First of all, we’ll just take a page of the NASCAR’s “Blue Checkmark Media’s” playbook and ignore Denny Hamlin’s desperate attempt to wreck Chase Elliott to prevent the #9 from making a last-lap (heck, last 100 feet) pass for the lead this past weekend in Kansas. (At least I’m not trying to claim that Elliott “doored” Hamlin.)
Instead, I’m going back a week to revisit a story that seemingly got swept under the carpet: the time that Hamlin successfully wrecked another driver. Only it wasn’t for the lead, it wasn’t even for a Top 10 position, and the driver in question was his own teammate, Ty Gibbs.
It shouldn’t take readers too long to remember, since it happened a week ago at Loudon…or do they still call it New Hampshire?
Anyways, Hamlin apparently got tired of Gibbs holding him up and knocked the youngster out of the way. In fairness to Gibbs, the kid’s just a product of Joe Gibbs Racing getting Kyle Busch to “retire” from the Xfinity Series the same year that Ty ran Xfinity. Gibbs didn’t have the valuable experience of just pulling over to let the more important drivers drive by.
By the way, totally lost in all this is, while Hamlin may claim that favour should be given to playoff drivers, Gibbs’ ensuing wreck after the contact with Hamlin very nearly caught up the #20 of Christopher Bell, another playoff driver and a JGR teammate to Hamlin and Gibbs.
After some of the most “say something without saying anything” interviews since Kyle Busch’s “Everything’s Great”, there was some coverage about JGR handling everything internally and then it was back to business as usual, and off to Kansas we go.
Except…
The fact remains that Denny Hamlin intentionally wrecked another driver. The fact that it was teammate Ty Gibbs should actually be a mute point. After all, this was the same Denny Hamlin who, when he had an incident with Chase Elliott during the 2023 Coca-Cola 600, was demanding Elliott be suspended almost before his car had come to a stop.
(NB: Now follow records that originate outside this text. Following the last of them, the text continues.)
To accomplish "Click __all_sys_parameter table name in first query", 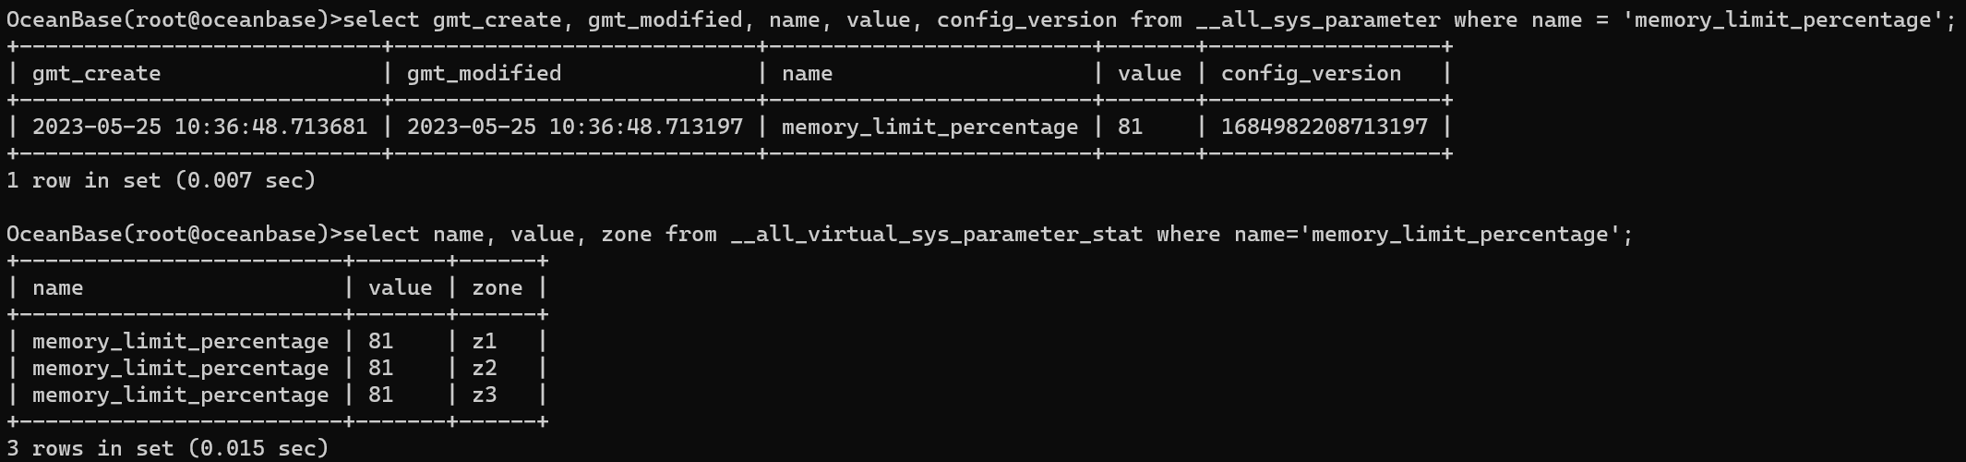I will click(1317, 20).
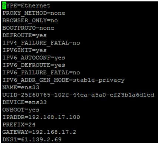Click the TYPE=Ethernet line
The height and width of the screenshot is (143, 158).
26,6
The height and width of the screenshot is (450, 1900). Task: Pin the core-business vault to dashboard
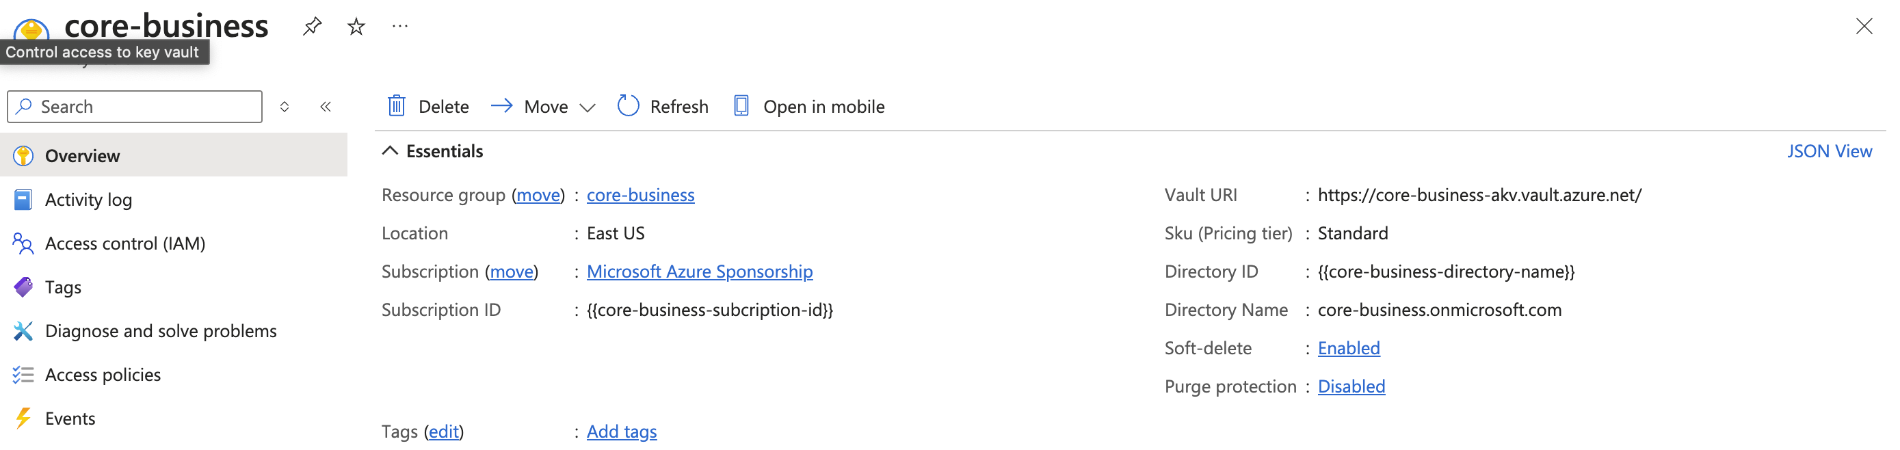click(312, 27)
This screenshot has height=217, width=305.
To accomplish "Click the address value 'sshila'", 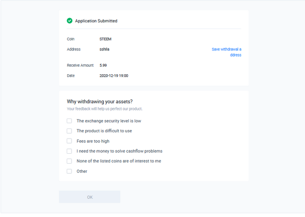I will coord(104,49).
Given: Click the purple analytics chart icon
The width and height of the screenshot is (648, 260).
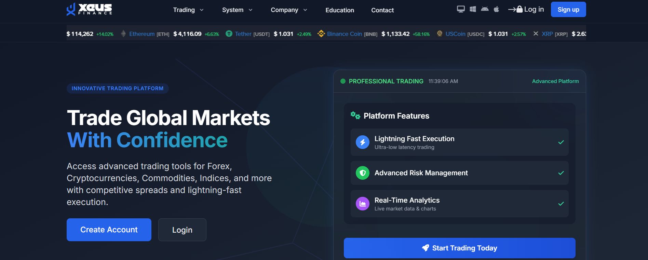Looking at the screenshot, I should (363, 204).

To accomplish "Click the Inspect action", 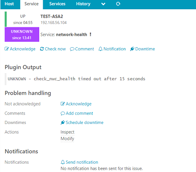I will (x=67, y=132).
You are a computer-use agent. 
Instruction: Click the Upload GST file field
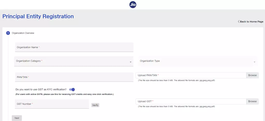[x=190, y=101]
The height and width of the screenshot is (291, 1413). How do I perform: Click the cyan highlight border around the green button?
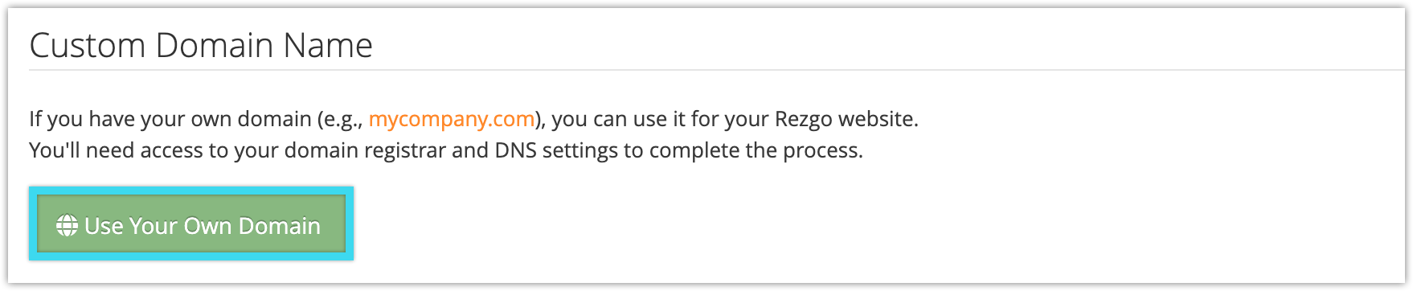point(191,191)
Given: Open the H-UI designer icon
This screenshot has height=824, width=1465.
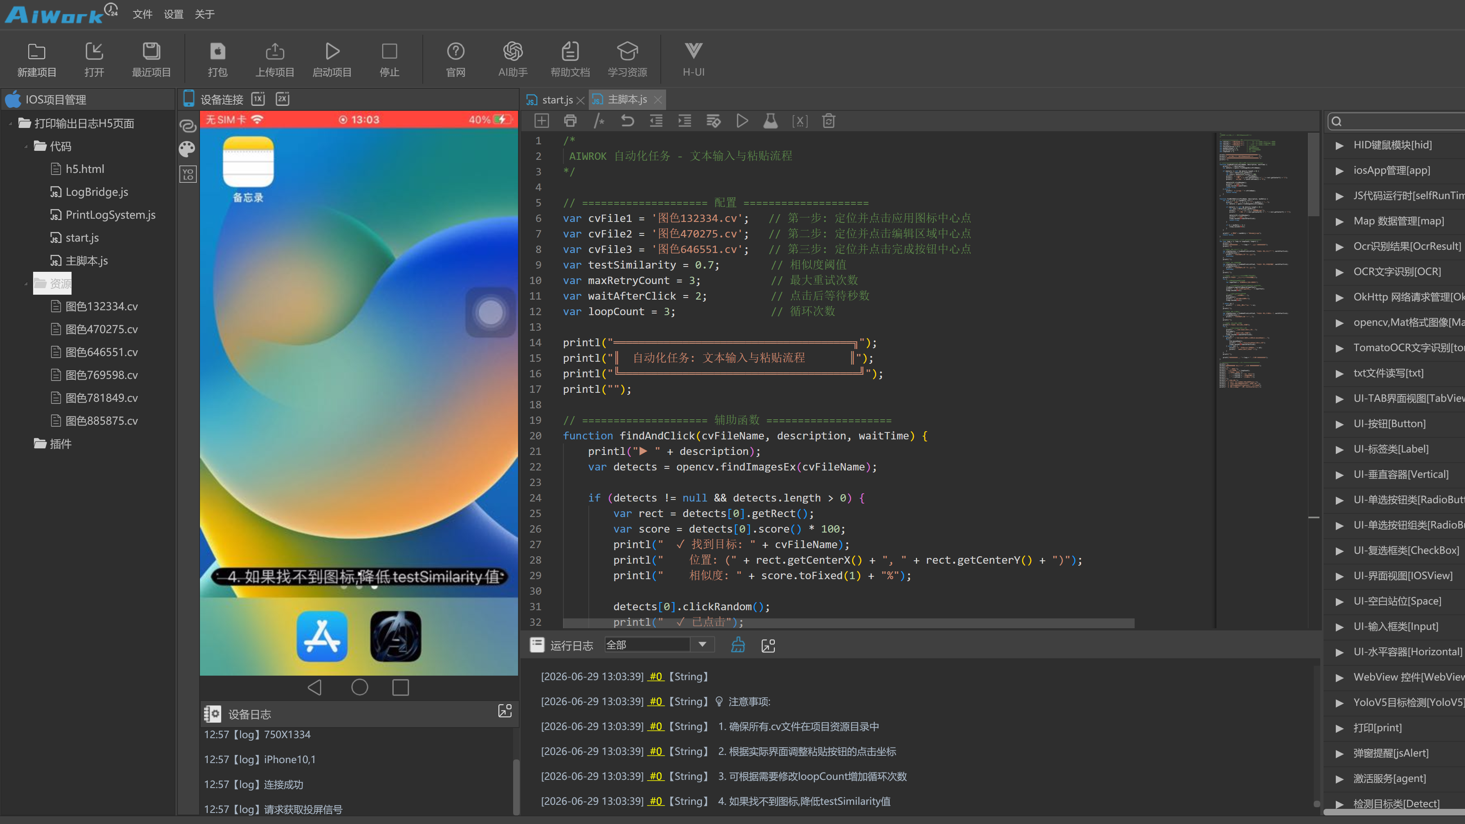Looking at the screenshot, I should coord(693,59).
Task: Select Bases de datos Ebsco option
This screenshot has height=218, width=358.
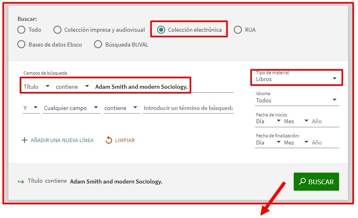Action: 22,45
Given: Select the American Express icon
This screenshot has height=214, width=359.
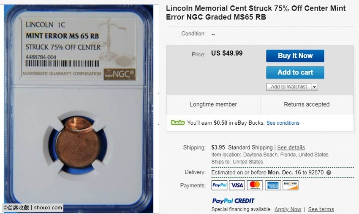Looking at the screenshot, I should click(x=273, y=185).
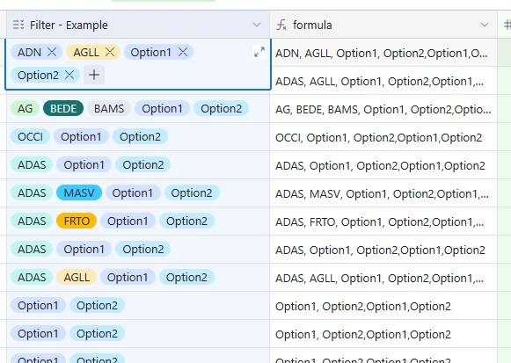Select formula cell starting AG, BEDE
Image resolution: width=511 pixels, height=363 pixels.
click(383, 109)
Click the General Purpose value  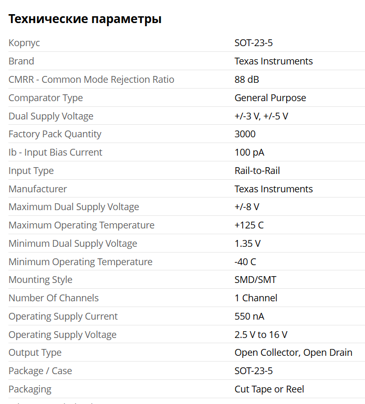point(270,98)
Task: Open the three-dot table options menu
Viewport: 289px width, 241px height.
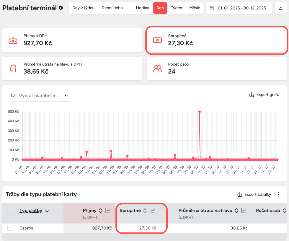Action: pos(278,194)
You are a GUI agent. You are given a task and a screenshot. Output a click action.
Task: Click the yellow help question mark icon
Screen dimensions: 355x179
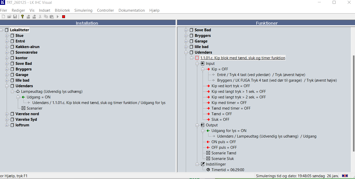22,17
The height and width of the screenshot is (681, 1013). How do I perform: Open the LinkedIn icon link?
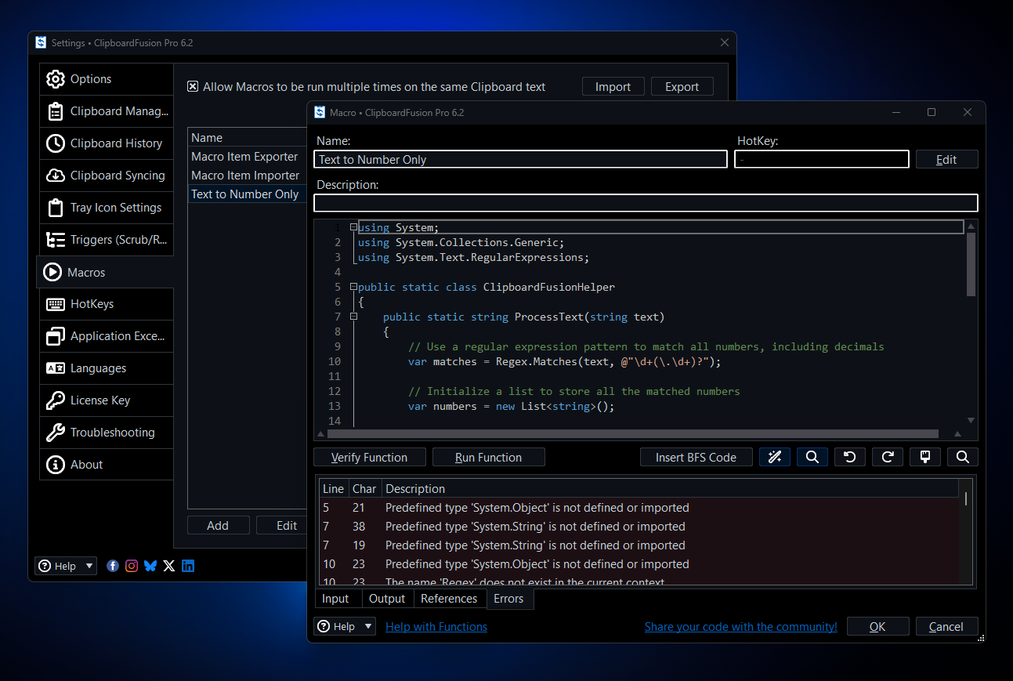coord(188,566)
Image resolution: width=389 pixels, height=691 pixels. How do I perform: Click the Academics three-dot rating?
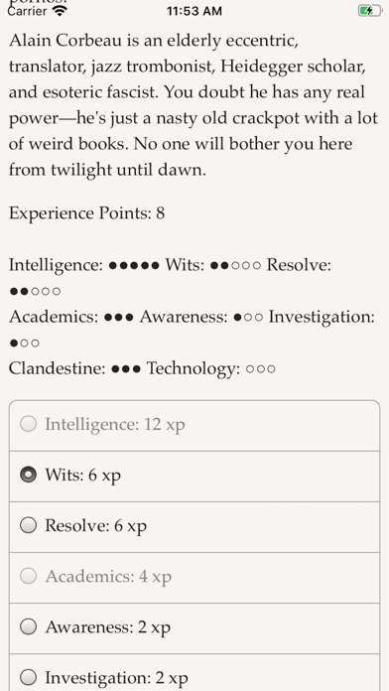click(x=119, y=318)
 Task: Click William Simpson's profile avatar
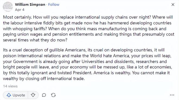pos(8,6)
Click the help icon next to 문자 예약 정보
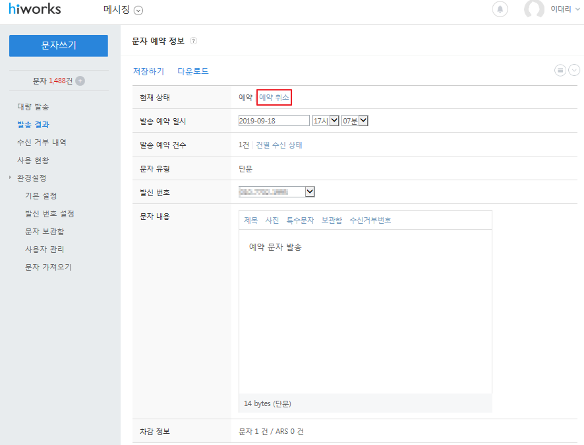The image size is (584, 445). pos(193,41)
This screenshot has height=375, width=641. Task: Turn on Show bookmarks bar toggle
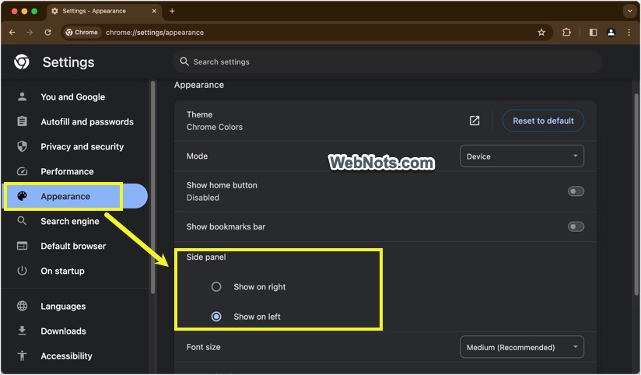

Let’s also not forget earlier this year when Richard Childress Racing’s Austin Hill made contact with JGR’s Aric Almirola at Indianapolis Motor Speedway during an Xfinity race earlier this year. Hill was suspended for one race and lost all playoff points gained during the regular season.
And so, NASCAR, where was the penalty, the fines, the reprimand, basically punishment of any sort? (This comes after several incidents where Toyota drivers pitted in teammates’ stalls to get lugnuts tightened with no penalty. Instead, NASCAR only stepped in when Brad Keslelowski did the same thing in Joey Logano’s pit box.)
NASCAR remained silent, except for media outlets passing it off as JGR having handled it internally, as part of a behind closed doors meeting. And just like that, let’s talk about changing the playoff system. I swear, NASCAR is almost on par with mainstream media when it comes to changing the subject when it doesn’t fit the narrative.
To close, think on this: Josh Williams received a harsher penalty for parking his car in Atlanta in 2023.